Totalitarizm’in doğumdan ölüme denk hayatımızı etkisi altına aldığı alanların akıcı ve yalın anlatışıyla bol bol satırların altını çizip aynaya baktığımız bir kitap. Yazarla ilk tanışmam olan “Cehenneme Övgü” beni yazara hayran bıraktı.
Totalitarizmin bendeki açıklaması; anti-bireysellik. Doğarken, doğururken, yas tutarken ve hatta aşık olurken hayat sandığımız kadar bize ait değildir. Hayatımız derken bile toplumun geliştirdiği söz totalitarizmine ayak uydurup bizim olanı herkese mal ettiğimiz yaşantımızda bize ait neredeyse hiçbir şeyin olmadığını görünce ufak çaplı bir şaşkınlık geçirmedim değil. Hislerimizin bile bize aidiyetinin yoksunluğunu bu kitabı okuyunca anlıyorsunuz.

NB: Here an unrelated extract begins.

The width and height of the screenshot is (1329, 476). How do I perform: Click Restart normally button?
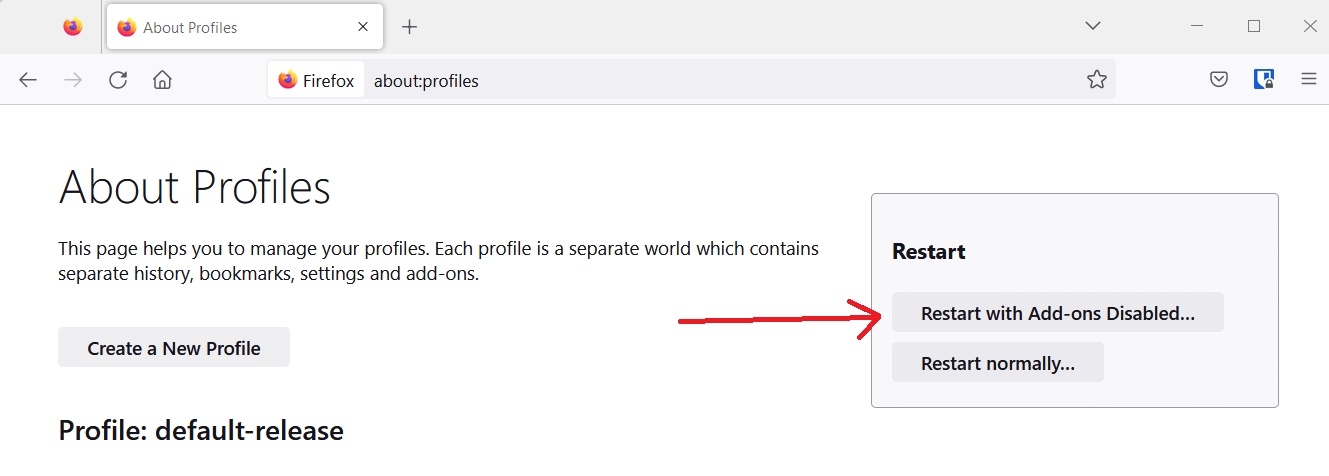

Güzel bir aydınlatıp önünüzü, cevaplarını aldığınız sorularınızla devam ediyorsunuz güne kaldığı yerden. Bize bir şey katan ve içimizdeki boşlukları bir nebze dolduran anlaşılması kolay ve okuması keyifli kitaplar listesinde yerini aldı benim için “Cehenneme Övgü”. Tüm bu kalabalıklar içinde kendimize ait olanı bulmak için daha iyi bir rehber çıkana dek bu kitap ışık tutsun yolumuza.